Strafen gegen oppositionelle TV-Sender wegen Erdbeben-Berichten

Die für Radio, Fernsehen und Internet zuständige türkische Aufsichtsbehörde RTÜK hat Strafen gegen drei oppositionelle Fernsehsender wegen ihrer kritischen Berichterstattung nach dem schweren Erdbeben verhängt.

Die für Medienkontrolle zuständige türkische Behörde RTÜK hat Strafen gegen drei Fernsehsender wegen ihrer kritischen Berichterstattung nach dem schweren Erdbeben vom 6. Februar verhängt. Aufgrund ihrer Berichte und Kommentare über Mängel bei der Reaktion der Regierung auf das Erdbeben müssen Halk TV, Tele 1 und Fox Geldstrafen zahlen und Sendungen vorübergehend aussetzen. Die Sanktionen machte Ilhan Taşçı, von der Oppositionspartei CHP entsandtes Mitglied des Rundfunkregulierers, über Twitter öffentlich.

Die drei Sender sind bekannt für ihre kritische Berichterstattung über den türkischen Regimechef Recep Tayyip Erdogan und seine AKP und haben seit den verheerenden Erdbeben täglich unbequeme Wahrheiten über den staatlichen Umgang mit der Katastrophe ausgesprochen: Die Blockierung von Hilfsgütern im Erdbebengebiet - insbesondere in Regionen mit hohem alevitischen, arabisch-alawitischen und kurdischem Bevölkerungsanteil, wo die Oppositionsparteien viel Unterstützung erfahren - , die Deklarierung fremder Hilfsmittel und Dienstleistungen als eigene, durch „Sicherheitskräfte“ gelynchte und gefolterte Freiwillige, die man angeblich für Plünderer hält.

Wie hoch die Geldstrafen gegen die Sender ausfallen, ist indes noch nicht bekannt. Laut Taşçı orientierten sie sich am Umsatz der Sender im Januar. Halk TV und Tele 1 müssen zudem eine ihrer täglichen Sendungen fünf Tage lang aussetzen.

„Völlige Schande“

Der Vorsitzende der Türkischen Journalistenvereinigung (TGC), Nazmi Bilgin, kritisierte die Entscheidung als „Straftat“ wegen Missachtung des Rechts der Bevölkerung auf Information. Die Aufsichtsbehörde arbeite wie eine „Zensurbehörde“. Der Chefredakteur von Tele 1, Merdan Yanardag, nannte die Strafen eine „völlige Schande“.
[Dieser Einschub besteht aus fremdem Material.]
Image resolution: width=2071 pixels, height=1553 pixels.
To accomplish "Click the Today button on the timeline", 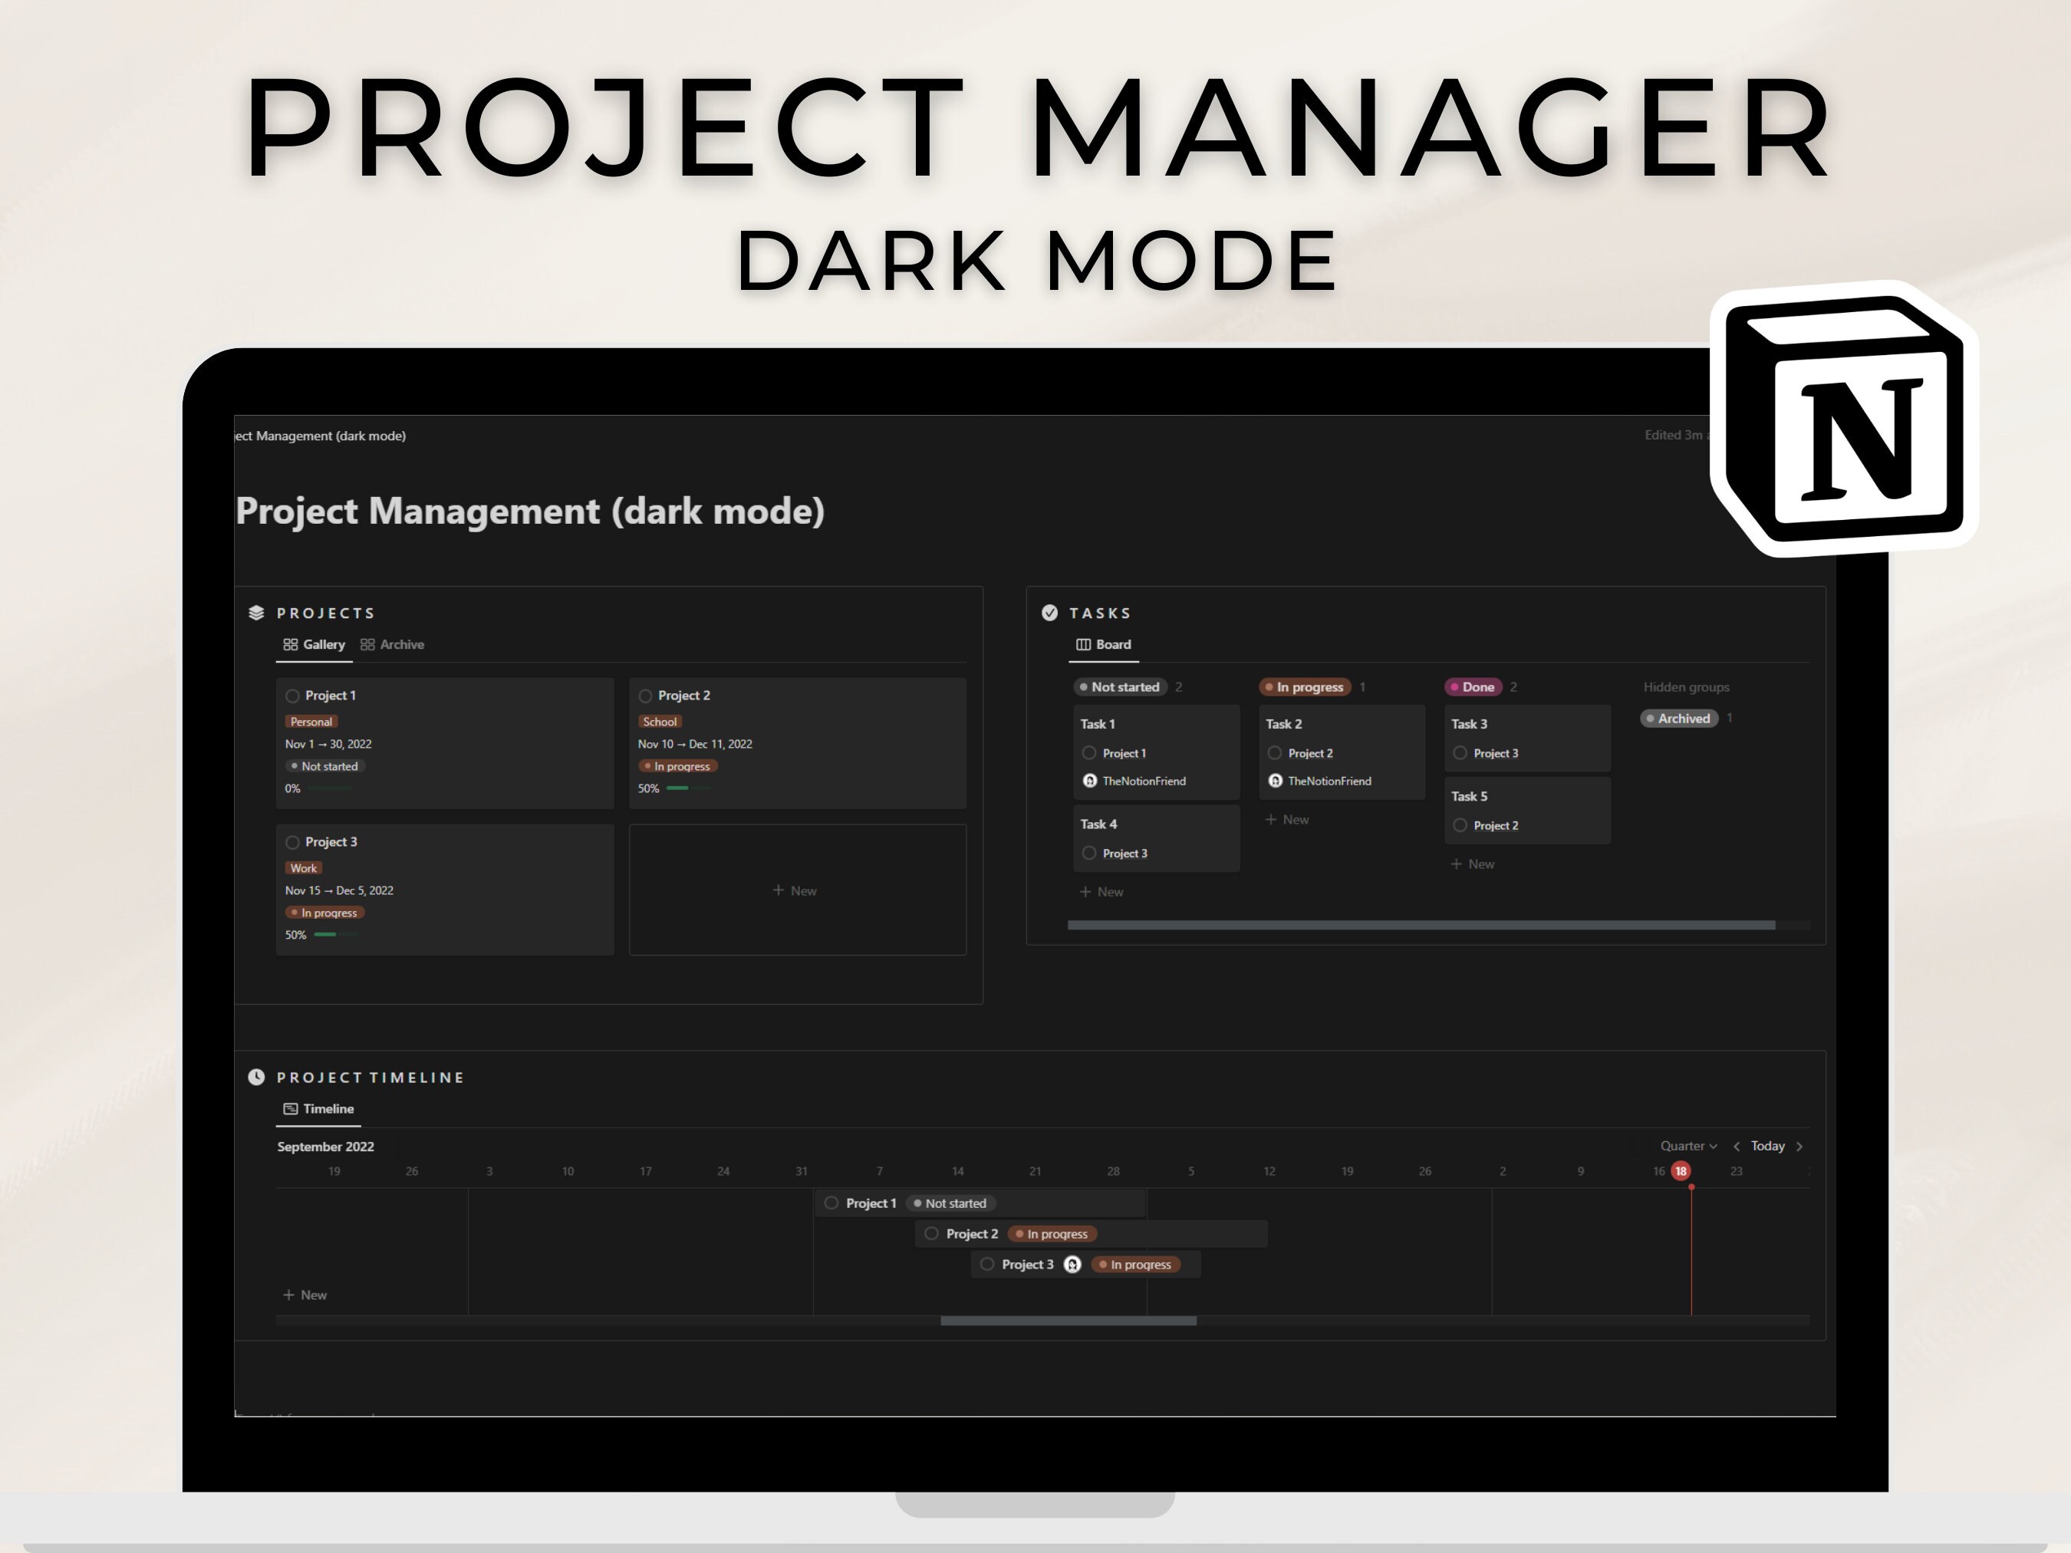I will (x=1768, y=1146).
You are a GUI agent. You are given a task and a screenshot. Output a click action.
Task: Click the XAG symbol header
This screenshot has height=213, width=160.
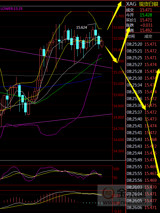(131, 4)
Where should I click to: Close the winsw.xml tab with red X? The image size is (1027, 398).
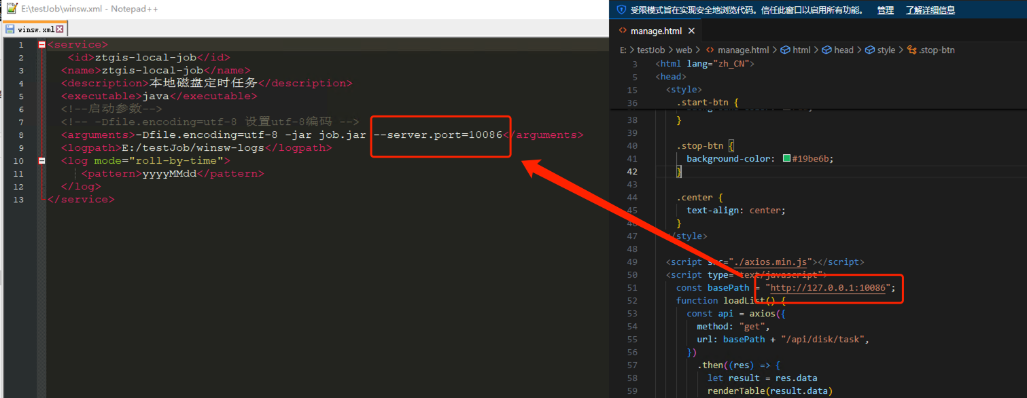[60, 29]
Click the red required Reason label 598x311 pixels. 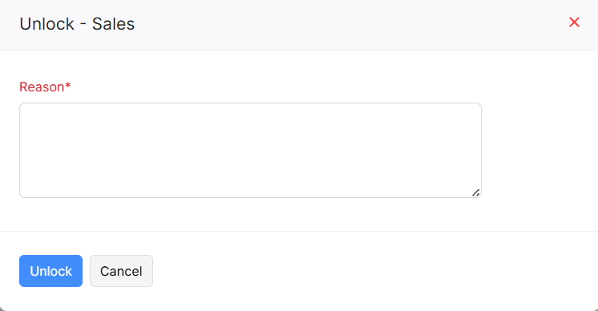tap(45, 87)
HDP: Pure Willkür der Erdogan-Autokratie

Ähnlich äußerte sich auch die HDP. Es sei eine „skrupellose Entscheidung“, den Aufschrei der Bevölkerung, der sich in der Aussage „Wo ist der Staat?“ vereinigte, durch Sanktionen gegen TV-Sender zu unterdrücken, die das Wort der Betroffenen präsentierten, sagte der für Presse zuständige Abgeordnete Tayip Temel. Das sei pure Willkür der Erdogan-Autokratie. „Mit diesem Beschluss hat RTÜK wieder einmal offen gezeigt, dass es sich um ein Zensur-Gremium handelt, das mehr oder weniger einzig dafür da ist, jegliche Kritik an der Regierung zum Schweigen zu bringen. Was nicht genehm ist, wird abgelehnt. Denn jedes Wort der Betroffenen führt dem Täter sein Scheitern vor Augen.“

Journalismus an der Kette

Von Pressefreiheit ist in der Türkei schon lange nicht mehr die Rede. Mindestens 95 Prozent der Medien befinden sich unter Kontrolle der Regierung oder von Geschäftspartnern und Dutzende Journalist:innen – vor allem Mitglieder der Belegschaft linker und kurdischer Redaktionen – sitzen wegen haarsträubenden Terrorismusvorwürfen im Gefängnis. Mit immer neuen Zermürbungs- und Unterdrückungsinstrumenten wird der Anpassungsdruck auf die verbliebene unabhängige Presse laufend erhöht. Im Oktober war in der Türkei ein Gesetz in Kraft getreten, mit dem die Verbreitung von „Falschnachrichten“ mit bis zu drei Jahren Haft bestraft werden kann. Das Gesetz richtet sich neben Zeitungen, Radio und Fernsehen vor allem gegen Onlinenetzwerke und Onlinemedien. Erdogan strebt in diesem Jahr seine Wiederwahl als Präsident an. Das verheerende Erdbeben mit mehr als 42.000 Toten im Osten des Landes und der Umgang der Regierung damit ist in der Türkei zu einem wichtigen Wahlkampfthema geworden.